Voir l’invisible
J’ai attendu le crépuscule avec la hâte que l’on peut éprouver quand, ayant pris se place depuis longtemps pour un concert vraiment espéré, on attend devant la salle que le spectacle commence…
Cette nuit encore, les conditions sont confortables pour l’observateur humains, et mauvaises pour l’animal qui cherche sa nourriture : l’herbe des champs n’est plus que foin, la nuit n’apporte aucune fraîcheur, et les lombrics ne sont pas près de remonter… Je pars pourtant, avec Clément qui s’occupe de l’IPad qui, couplé à la caméra thermique, permet d’observer sans se fatiguer les yeux (mais en diffusant une lueur regrettable qu’il faut camoufler). Nous voici, avec cet attirail, pareil aux explorateurs de Star Trek, les yeux braqués sur leur tricordeur (pour le lecteur qui ne serait pas amateur de Star Trek, je précise que le tricordeur standard « est un appareil polyvalent utilisé principalement pour repérer des zones inconnues, effectuer un examen détaillé des êtres vivants et enregistrer et réviser des données techniques ».

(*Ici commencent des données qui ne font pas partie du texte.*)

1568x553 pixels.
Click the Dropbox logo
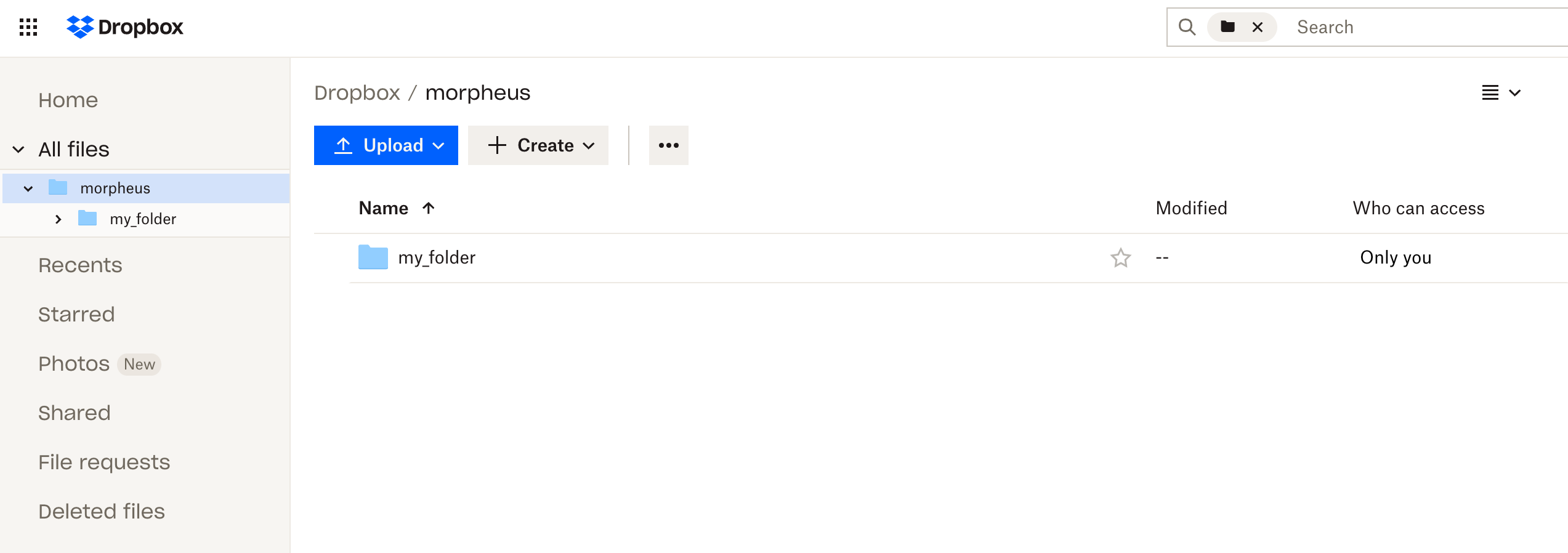point(125,27)
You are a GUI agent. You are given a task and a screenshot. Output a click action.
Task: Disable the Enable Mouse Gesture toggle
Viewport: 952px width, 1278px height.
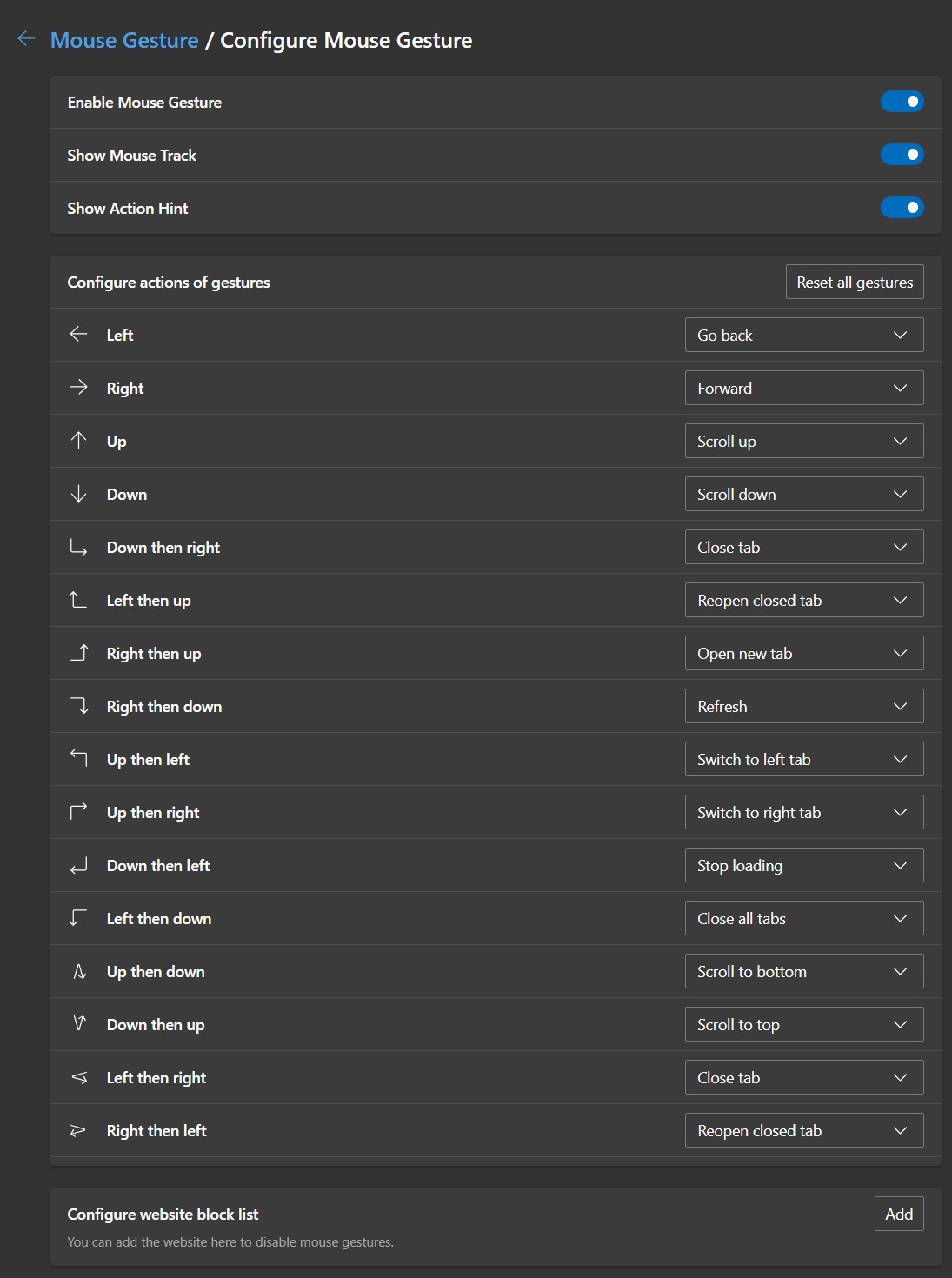pos(902,102)
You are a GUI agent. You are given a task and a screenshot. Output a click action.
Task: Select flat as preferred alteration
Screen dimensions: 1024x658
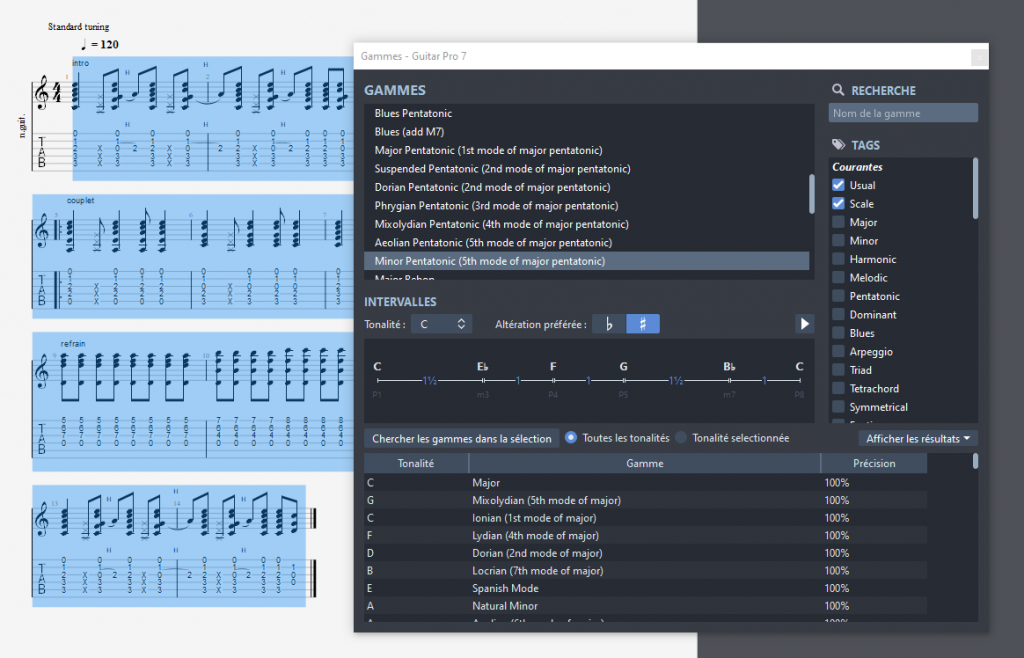click(x=609, y=324)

L’impression d’évoluer dans un décor de science-fiction est d’autant plus vrai que le paysage, vu comme en négatif, avec des touches de blanc éclatant sur la route, les pierres et les maisons qui ont bien chauffé, et carrément argenté quand il s’agit de chaleur animale, parait surnaturel. Un champ banal peuplé par un troupeau de vaches avachies devient une féerie.
On repère un renard qui trottine entre les bovins, un chevreuil qui ne s’attarde pas, puis on s’installe en lisière, adossé au château d’eau, pour surveiller à la fois le ravin, la forêt et les prés, avec la caméra thermique posée sur un trépied. Comme la lune n’est pas encore levée on n’y voit goutte, si ce n’est sur l’écran qui ne fait pas écran mais rend visible l’invisible.
Sans décrocher des sensations nocturnes on se promène mentalement dans ces galeries d’estampes en noir et blanc où les silhouettes des arbres font par paréidolie apparaître des visages, des mâchoires, un museau de blaireau, une silhouette d’ours ! L’affichage en couleurs chaudes transforme la même image en abstraction, ce pourrait être aussi bien des globules rouges observés au microscope, de la lave, une éruption solaire… Mais il vaut mieux utiliser la fonction « observation d’oiseau », qui ne force pas les contrastes et laisse voir le paysage dans un dégradé de gris et les animaux seuls en blanc vif.
Voici de nouveau le renard qui passe derrière le campement des vaches irradiées, non loin des habitations en feu. Puis soudain, un grand bruit qui ne ferait aucun doute – les sangliers – si je ne m’étais avant-hier laissé surprendre par l’arrivée du blaireau. Laissant l’IPad je m’empare de la caméra, dont les quatre boutons ne permettent aucune fausse manœuvre – si ce n’est de l’éteindre. Ce que je fais.
Le temps de rallumer, les sangliers sont là, à quelques mètres à peine. Comme nous sommes face au vent (tiède et mou) et qu’ils sont occupés à fouiller le sol de leurs gros groins en avançant au pas comme le font les blaireaux, ils ne perçoivent pas notre présence, pourtant si proche. Cela fait de drôles de sangliers avec un trou blanc au niveau du front, les pattes et l’arrière-train mouchetés d’étincelles, la queue et les sabots très noirs – animaux fantastiques ! C’est le monde sensoriel à l’envers : la technologie nous permet, à nous autres humains, de percevoir ce qu’eux-mêmes ne perçoivent pas, d’être près d’eux, en leur présence, sans qu’ils s’en doutent – on tremble en songeant que ce terrible outil est acheté d’abord par les chasseurs…
On regarde les sangliers passer, s’éloigner, revenir.
Comme la nuit avance et que les blaireaux ne se montrent pas, on remonte vers leur terrier sans allumer la frontale : je continue à regarder dans l’objectif et Clément, sur l’écran. Bien sûr, progresser ainsi est acrobatique, Clément tombe et l’on finit égarés à dix mètres du sentier, mais cela permet aussi de renouveler le regard sur ce parcours plus du tout familier, ce tronc d’arbre qui entrave la marche et semble un pont de cendre…
Cela permet aussi de voir les feux follets de ces trois martres qui courent sur le sol et dans l’arbre, et puis ce gros cochon couché que notre progression indiffère, quelques mulots pressés…
Les blaireaux ne se sont pas montrés, mais je sais à présent que je peux espérer les approcher et les suivre sans les déranger, ce que je tenterai les prochaines nuits.